Bali - Traumstrände, Traumlandschaften und vor allem ... Traumstraßen

Erschienen im TOURENFAHRER Dezember 2012


 

Auf Bali gibt es viel zu entdecken. Neben Traumstränden, Traumlandschaften gibt es jede Menge Traumstraßen. Karl Spiegel (Text und Bilder) und Bärbel Müllner (Bilder) erlebten auf 200 cm³ ein wahres Motorradparadies.

Nach zwei Tagen zu Fuß im Künstler- und Ferienort Ubud, endlich heute der große Tag. Wir holen unser bereits in Deutschland übers Internet bestelltes Motorrad ab. Was im Internet nach einer größeren Firma ausgesehen hat, entpuppt sich als kleiner Laden, der neben der Moped und Motorradvermietung, auch noch Touren und Immobilien anbietet. Aber für Bali ist dies ein großer Laden, wir müssen einfach mal die europäischen Maßstäbe über Bord werfen. Doch der erste Eindruck beruhigt alle europäischen Nerven wieder. Eine nagelneue Maschine, mit gerade einmal 51 km, steht vor uns. Eine Honda Tiger mit 200 cm³ aus indonesischer Produktion. Jetzt noch schnell unsere aus Deutschland mitgebrachten Helme und Handschuhe anziehen und es kann losgehen.

 

Der Verkehr ist nur halb so chaotisch, wie uns dies alle Reiseführer weismachen wollen. Zunächst werden wir an einem leichten Berg gleich mehrfach „abgehängt“. Aber an 1.000 cm³ weniger als zuhause, muss man sich erst mal gewöhnen. Straßenschilder rund um Ubud sind recht selten und meist an lustigen Positionen befestigt oder sind längst von Pflanzen überwuchert. Bei der Orientierung hilft nur die gute alte Landkarte und natürlich das Fragen. Zunächst führt uns eine vielbefahrene, kerzengerade Straße in die Hochburg der Holzschnitzerei nach Mas.

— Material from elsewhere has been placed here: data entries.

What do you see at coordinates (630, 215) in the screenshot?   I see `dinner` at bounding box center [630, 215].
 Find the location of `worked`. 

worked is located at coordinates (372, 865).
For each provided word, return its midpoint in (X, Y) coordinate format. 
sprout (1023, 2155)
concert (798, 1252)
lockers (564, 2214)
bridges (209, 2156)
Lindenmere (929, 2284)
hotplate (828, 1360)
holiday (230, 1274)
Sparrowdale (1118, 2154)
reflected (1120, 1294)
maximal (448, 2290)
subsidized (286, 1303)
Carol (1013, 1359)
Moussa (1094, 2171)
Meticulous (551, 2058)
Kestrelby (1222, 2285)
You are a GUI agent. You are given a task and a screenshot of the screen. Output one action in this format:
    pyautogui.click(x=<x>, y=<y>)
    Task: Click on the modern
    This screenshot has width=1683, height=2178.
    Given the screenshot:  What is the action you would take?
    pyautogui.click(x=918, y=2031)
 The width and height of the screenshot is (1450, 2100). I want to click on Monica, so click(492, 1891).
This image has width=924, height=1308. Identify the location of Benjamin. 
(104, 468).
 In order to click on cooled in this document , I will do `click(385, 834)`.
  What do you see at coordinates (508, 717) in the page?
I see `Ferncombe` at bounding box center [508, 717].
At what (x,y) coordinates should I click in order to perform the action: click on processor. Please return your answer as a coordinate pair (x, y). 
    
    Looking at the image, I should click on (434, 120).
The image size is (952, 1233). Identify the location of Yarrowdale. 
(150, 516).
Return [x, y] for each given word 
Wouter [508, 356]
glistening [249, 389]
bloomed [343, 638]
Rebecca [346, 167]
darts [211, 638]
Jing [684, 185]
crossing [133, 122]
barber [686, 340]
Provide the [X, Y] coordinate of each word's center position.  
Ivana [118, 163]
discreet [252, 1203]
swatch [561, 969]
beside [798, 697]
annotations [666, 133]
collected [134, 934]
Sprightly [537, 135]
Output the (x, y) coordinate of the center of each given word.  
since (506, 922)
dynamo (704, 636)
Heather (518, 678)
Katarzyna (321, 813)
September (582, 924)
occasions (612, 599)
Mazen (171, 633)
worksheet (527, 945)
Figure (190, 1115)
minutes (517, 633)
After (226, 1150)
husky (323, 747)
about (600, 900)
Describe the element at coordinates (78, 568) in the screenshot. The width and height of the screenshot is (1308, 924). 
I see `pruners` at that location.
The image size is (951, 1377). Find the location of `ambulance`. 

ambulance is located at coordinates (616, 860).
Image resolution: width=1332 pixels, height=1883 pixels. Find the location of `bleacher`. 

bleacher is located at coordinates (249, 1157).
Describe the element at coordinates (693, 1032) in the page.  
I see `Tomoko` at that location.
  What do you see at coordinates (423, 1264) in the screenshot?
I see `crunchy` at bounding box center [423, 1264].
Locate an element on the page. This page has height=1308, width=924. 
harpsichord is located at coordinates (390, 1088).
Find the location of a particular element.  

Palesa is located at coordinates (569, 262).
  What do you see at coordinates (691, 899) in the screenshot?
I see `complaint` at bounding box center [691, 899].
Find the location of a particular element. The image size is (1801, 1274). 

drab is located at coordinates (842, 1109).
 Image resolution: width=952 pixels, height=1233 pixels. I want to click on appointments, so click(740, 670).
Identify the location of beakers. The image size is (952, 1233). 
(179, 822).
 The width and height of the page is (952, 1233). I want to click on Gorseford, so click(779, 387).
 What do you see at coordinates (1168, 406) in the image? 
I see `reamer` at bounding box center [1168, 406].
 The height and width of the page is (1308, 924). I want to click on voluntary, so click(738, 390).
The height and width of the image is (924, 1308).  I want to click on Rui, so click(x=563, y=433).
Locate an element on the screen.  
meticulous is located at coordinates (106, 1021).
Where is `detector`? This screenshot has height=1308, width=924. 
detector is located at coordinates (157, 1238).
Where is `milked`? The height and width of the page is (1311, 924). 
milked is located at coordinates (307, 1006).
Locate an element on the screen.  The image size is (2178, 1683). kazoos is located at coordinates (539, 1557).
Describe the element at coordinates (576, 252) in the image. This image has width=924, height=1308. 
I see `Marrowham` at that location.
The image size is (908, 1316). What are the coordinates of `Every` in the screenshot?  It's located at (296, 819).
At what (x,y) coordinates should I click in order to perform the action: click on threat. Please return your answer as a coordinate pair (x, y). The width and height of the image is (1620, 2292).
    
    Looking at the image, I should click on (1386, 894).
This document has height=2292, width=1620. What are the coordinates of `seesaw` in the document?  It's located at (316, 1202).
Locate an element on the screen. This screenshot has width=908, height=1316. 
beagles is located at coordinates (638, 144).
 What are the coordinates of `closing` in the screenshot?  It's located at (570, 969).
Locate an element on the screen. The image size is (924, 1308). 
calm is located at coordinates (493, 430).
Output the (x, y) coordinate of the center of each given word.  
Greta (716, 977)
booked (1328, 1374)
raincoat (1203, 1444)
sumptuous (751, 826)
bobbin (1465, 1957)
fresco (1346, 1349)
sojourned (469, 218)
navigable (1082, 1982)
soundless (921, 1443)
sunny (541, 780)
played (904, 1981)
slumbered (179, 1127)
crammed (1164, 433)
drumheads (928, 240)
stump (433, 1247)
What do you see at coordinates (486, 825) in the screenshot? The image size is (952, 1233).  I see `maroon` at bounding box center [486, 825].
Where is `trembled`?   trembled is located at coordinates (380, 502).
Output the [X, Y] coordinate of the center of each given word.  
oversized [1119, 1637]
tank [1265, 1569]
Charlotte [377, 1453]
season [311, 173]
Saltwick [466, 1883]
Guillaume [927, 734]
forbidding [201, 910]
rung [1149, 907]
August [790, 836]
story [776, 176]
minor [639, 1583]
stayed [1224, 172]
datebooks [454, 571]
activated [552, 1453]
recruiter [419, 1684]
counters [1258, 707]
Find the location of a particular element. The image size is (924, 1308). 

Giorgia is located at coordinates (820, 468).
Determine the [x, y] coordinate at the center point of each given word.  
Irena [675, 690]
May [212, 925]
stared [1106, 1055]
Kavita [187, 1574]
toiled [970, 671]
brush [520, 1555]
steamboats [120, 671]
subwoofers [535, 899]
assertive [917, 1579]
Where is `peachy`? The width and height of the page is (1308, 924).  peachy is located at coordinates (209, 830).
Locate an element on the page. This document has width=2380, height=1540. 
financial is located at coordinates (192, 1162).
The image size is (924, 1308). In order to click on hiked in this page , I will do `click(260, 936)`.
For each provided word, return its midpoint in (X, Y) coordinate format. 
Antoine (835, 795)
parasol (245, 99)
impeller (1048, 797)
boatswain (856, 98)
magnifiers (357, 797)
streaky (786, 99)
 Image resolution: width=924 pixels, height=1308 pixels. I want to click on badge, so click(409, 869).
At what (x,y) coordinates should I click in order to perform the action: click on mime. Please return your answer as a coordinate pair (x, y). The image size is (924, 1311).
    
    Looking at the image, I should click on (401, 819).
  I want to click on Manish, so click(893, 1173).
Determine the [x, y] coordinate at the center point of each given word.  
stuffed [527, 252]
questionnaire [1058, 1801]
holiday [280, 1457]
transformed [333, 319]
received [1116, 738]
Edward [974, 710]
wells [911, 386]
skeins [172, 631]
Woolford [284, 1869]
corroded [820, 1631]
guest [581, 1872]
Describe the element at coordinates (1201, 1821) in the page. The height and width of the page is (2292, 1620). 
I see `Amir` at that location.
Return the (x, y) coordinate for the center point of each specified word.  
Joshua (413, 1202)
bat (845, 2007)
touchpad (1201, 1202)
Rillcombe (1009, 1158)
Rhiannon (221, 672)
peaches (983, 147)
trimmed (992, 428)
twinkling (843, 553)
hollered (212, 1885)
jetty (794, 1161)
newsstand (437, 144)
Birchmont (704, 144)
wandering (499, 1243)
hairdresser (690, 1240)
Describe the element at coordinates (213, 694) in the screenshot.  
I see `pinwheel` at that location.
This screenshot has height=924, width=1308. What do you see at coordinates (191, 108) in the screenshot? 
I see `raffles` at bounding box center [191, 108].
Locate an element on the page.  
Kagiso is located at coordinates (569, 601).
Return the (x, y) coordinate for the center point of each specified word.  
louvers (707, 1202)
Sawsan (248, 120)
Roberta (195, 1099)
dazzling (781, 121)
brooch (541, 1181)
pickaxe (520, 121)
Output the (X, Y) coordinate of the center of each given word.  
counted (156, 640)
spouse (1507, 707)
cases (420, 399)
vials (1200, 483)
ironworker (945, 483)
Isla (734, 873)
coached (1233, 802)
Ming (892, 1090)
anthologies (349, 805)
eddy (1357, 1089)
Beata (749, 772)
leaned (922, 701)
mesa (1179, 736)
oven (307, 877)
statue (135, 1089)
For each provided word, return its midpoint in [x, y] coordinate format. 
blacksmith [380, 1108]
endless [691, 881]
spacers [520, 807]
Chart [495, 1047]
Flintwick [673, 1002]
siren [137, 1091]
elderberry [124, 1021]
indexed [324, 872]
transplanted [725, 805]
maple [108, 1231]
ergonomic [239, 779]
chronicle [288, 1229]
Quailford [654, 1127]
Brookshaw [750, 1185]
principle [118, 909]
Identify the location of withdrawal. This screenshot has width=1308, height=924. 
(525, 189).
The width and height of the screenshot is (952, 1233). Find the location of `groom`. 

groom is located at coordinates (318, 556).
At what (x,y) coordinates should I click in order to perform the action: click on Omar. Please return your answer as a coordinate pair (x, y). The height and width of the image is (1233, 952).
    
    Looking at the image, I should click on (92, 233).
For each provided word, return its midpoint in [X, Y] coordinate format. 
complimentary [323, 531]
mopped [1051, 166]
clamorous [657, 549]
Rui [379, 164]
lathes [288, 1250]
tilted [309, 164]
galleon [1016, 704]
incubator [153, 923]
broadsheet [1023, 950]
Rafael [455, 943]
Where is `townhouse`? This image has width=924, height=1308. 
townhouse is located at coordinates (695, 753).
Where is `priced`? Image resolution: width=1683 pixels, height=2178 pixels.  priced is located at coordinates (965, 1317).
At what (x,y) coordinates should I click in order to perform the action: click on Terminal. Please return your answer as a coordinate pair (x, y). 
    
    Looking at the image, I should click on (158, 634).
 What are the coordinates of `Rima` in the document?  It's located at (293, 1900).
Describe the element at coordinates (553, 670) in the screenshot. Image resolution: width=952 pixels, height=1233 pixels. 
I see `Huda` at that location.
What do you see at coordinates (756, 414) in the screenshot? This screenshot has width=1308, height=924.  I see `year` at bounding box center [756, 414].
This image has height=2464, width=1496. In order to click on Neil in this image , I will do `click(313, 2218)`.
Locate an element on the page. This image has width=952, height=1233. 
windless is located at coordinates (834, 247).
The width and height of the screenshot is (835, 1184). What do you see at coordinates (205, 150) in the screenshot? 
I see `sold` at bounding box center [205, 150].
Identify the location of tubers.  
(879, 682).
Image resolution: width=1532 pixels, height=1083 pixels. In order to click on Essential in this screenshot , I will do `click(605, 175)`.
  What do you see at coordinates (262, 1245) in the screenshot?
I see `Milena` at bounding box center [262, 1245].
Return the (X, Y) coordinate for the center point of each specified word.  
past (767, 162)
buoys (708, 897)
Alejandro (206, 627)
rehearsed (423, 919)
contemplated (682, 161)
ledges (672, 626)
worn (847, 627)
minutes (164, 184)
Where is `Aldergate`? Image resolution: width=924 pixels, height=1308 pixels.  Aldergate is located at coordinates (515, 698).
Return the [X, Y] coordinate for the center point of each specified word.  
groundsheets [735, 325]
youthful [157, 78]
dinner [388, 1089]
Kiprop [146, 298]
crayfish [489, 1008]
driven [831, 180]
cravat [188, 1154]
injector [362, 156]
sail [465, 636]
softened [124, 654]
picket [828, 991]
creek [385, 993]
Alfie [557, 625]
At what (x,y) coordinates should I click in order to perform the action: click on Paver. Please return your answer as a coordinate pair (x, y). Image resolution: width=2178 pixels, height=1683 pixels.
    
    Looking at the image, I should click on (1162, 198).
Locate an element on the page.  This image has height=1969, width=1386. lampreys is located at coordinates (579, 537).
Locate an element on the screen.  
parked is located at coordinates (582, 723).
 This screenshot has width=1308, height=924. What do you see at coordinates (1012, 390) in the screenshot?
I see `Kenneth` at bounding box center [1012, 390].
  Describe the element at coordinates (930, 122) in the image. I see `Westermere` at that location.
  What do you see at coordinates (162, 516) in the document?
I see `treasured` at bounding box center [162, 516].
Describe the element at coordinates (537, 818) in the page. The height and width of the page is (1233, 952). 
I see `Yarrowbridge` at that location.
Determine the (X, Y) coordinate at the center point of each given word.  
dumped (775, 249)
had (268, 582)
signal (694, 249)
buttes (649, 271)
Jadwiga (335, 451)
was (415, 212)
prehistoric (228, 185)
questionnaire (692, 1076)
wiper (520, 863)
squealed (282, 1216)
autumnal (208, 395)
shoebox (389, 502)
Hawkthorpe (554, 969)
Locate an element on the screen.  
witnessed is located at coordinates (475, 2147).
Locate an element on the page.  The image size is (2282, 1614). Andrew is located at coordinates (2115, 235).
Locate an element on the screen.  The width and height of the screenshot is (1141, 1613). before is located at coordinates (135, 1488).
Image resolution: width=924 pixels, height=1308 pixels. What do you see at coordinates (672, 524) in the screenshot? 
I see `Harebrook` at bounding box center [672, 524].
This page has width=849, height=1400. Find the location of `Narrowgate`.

Hier reiht sich Holzschnitzer an Holzschnitzer. Vieles kommt uns bekannt vor, das wir im heimischen Supermarkt schon gesehen haben. Dennoch lohnt es sich mal tiefer in den einen oder anderen Laden einzutauchen und den Holzschnitzern bei ihrer filigranen Arbeit zuzusehen. Wenige Kilometer weiter gibt’s noch mal Kultur pur. Tief im Flusstal erstreckt sich das Areal des Goa Gajah Tempels mit der sogenannten Elefantenhöhle. Elefanten würden da zwar niemals hineinpassen, selbst wir großen Europäer müssen unseren Kopf am Eingang etwas einziehen. Innen erwarten uns im Halbdunkel zwei uralte Altäre. Doch nun erst mal wieder zurück in den Verkehr. Überall fährt man „auf Lücke“. Und Lücke bedeutet hier, dass dort wo eine Lücke im Verkehrsfluss ist in die ein Moped oder Motorrad hineinpasst, man auch hineinfährt, egal ob ein Lastwagen entgegenkommt. Schnell haben wir uns dieser Sitte angepasst und genießen den quirligen neuen Fahrstil. Abends entspannen wir beim traditionellen Legontanz mit Gamelanmusik im Tempel Pura Dalem in Ubud. Da wir in der ersten Reihe sitzen, ist das deutlich lauter als eine offene Auspufftüte.

 

Noch etwas unwillig, trotz Choke, nimmt unsere kleine Honda am nächsten Morgen das Gas an. Schon komisch, dass selbst bei 28° Celsius das Warmlaufenlassen zum morgendlichen Ritual gehört.

 

Auf der Suche nach den Reisterrassen führt uns der Weg immer tiefer in dieses grüne Land hinein. Dies ist das wahre, das ungeschminkte Bali. Kleine und kleinste Straßen, Kurven, Steigungen, Gefälle mit weit mehr als 20% erfreuen das Motorradfahrerherz. Teilen dürfen wir uns die Straße mit Hunden, Hühner, Enten, Gänsen, Kindern. Langsam fahren wir vorbei an reisstrohgedeckten Häusern und vielen kleinen Miniläden in denen es auf drei Quadratmetern aber fast alles gibt. Überall werden wir angelächelt und unser Lächeln wird stets erwidert, ein schönes Gefühl. Endlich haben wir das gefunden nach dem wir gesucht haben, die Reisterrassen. Sattes Grün wechselt mit kristallklarem Wasser, der blaue Himmel spiegelt sich zwischen den Reispflanzen. Kunstvoll bis hinunter ins Tal schmiegen sich die grünen Terrassen an die Hügel.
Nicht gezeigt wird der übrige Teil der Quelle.